▶ [Instructions to follow]: Output every record word for word.

▶ [Material for this task]:

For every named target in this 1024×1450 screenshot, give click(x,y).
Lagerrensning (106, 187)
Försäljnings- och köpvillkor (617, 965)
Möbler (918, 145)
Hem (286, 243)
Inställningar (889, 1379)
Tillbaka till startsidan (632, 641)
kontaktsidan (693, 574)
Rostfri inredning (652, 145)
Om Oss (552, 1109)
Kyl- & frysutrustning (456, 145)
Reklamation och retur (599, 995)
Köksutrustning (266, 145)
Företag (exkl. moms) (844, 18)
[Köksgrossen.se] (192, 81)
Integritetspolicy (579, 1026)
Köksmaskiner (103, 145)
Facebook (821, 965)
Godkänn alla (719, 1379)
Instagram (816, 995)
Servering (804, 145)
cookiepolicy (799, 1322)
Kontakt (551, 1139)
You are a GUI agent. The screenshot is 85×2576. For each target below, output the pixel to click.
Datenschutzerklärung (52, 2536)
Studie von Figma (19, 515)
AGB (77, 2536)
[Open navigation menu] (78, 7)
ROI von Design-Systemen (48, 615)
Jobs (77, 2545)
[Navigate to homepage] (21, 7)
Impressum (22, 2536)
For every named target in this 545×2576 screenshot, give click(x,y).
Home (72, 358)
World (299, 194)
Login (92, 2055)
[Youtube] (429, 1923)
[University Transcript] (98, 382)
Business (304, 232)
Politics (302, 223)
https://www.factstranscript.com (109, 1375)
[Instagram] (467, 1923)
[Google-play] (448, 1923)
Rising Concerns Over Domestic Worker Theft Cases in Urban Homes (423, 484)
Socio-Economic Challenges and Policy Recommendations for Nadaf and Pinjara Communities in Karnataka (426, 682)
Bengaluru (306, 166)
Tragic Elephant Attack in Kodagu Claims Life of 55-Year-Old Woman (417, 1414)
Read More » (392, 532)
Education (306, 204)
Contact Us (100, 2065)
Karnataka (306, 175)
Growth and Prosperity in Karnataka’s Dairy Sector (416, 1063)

▶ [Written response]:
For every named target in this 1024×1450 screenshot, give click(x,y).
Lagerrensning (106, 187)
Försäljnings- och köpvillkor (617, 965)
Möbler (918, 145)
Hem (286, 243)
Inställningar (889, 1379)
Tillbaka till startsidan (632, 641)
kontaktsidan (693, 574)
Rostfri inredning (652, 145)
Om Oss (552, 1109)
Kyl- & frysutrustning (456, 145)
Reklamation och retur (599, 995)
Köksutrustning (266, 145)
Företag (exkl. moms) (844, 18)
[Köksgrossen.se] (192, 81)
Integritetspolicy (579, 1026)
Köksmaskiner (103, 145)
Facebook (821, 965)
Godkänn alla (719, 1379)
Instagram (816, 995)
Servering (804, 145)
cookiepolicy (799, 1322)
Kontakt (551, 1139)
You are a GUI agent. The screenshot is 85×2576. For each target below, output the pixel to click.
Datenschutzerklärung (52, 2536)
Studie von Figma (19, 515)
AGB (77, 2536)
[Open navigation menu] (78, 7)
ROI von Design-Systemen (48, 615)
Jobs (77, 2545)
[Navigate to homepage] (21, 7)
Impressum (22, 2536)
For every named target in this 545×2576 screenshot, give click(x,y).
Home (72, 358)
World (299, 194)
Login (92, 2055)
[Youtube] (429, 1923)
[University Transcript] (98, 382)
Business (304, 232)
Politics (302, 223)
https://www.factstranscript.com (109, 1375)
[Instagram] (467, 1923)
[Google-play] (448, 1923)
Rising Concerns Over Domestic Worker Theft Cases in Urban Homes (423, 484)
Socio-Economic Challenges and Policy Recommendations for Nadaf and Pinjara Communities in Karnataka (426, 682)
Bengaluru (306, 166)
Tragic Elephant Attack in Kodagu Claims Life of 55-Year-Old Woman (417, 1414)
Read More » (392, 532)
Education (306, 204)
Contact Us (100, 2065)
Karnataka (306, 175)
Growth and Prosperity in Karnataka’s Dairy Sector (416, 1063)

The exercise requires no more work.